The power thus reserved was merely declaratory of the power
which Congress would have had without reserving it; but there is no
stipulation or condition that it might be exercised without
providing for compensation to the proprietors of the bridge, and
inasmuch as the bridge became a lawful structure -- was, in fact,
expressly declared such by the resolution of 1869 -- it cannot be
presumed that this reserved power was to be exercised in any other
than the constitutional mode. Hence, when the act of 1871 required
the bridge to be taken down and constructed on a different plan, if
constructed at all, we should expect what we find was done, that
provision would be made in the same law for ascertaining the
damages to which the appellants would be put by the alteration and
for the payment thereof out of the treasury of the United States.

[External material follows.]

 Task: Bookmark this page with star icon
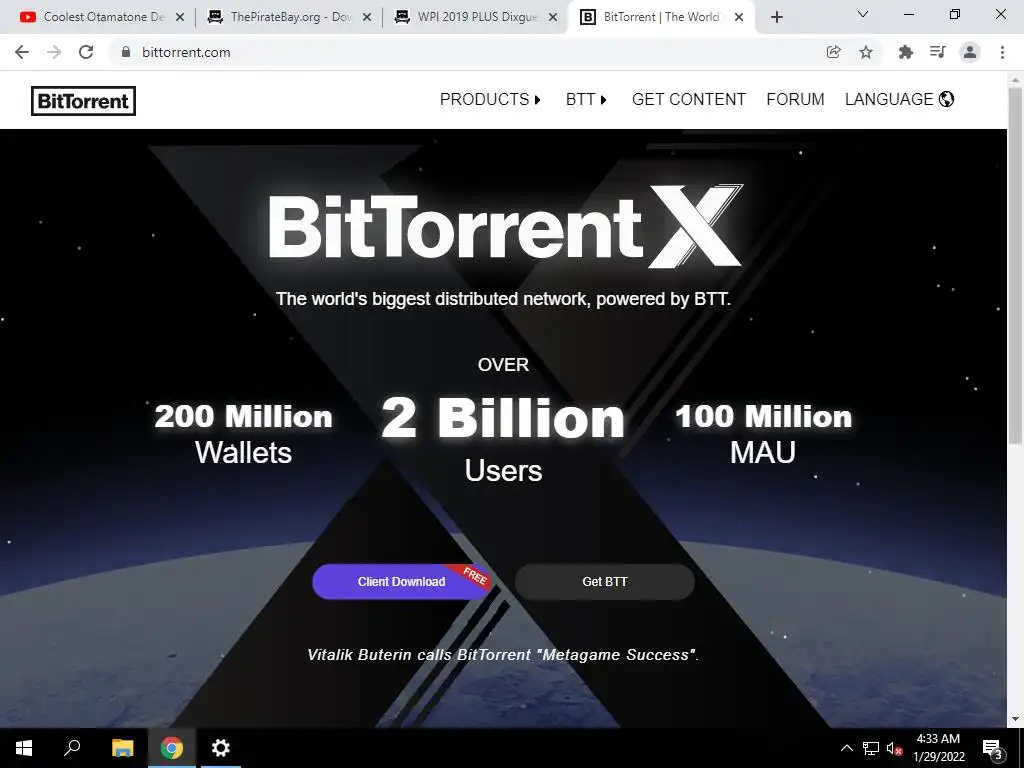click(x=866, y=52)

It is true that the law required the tribunal to which the matter
was referred to ascertain the liability of the United States, "if
any there be," thus qualifying the provision for compensation by a
preliminary
Page 105 U. S. 509
inquiry as to the government's liability. This inquiry was
probably directed to be made from the fact that doubts may have
existed in the minds of some members of the legislative body
whether the reservation referred to did not exonerate the United
States from any obligation to make compensation. In my opinion it
did not. I think, therefore, that the appellant was entitled to a
decree in its favor, and that the decree of the circuit court
dismissing the bill should be reversed.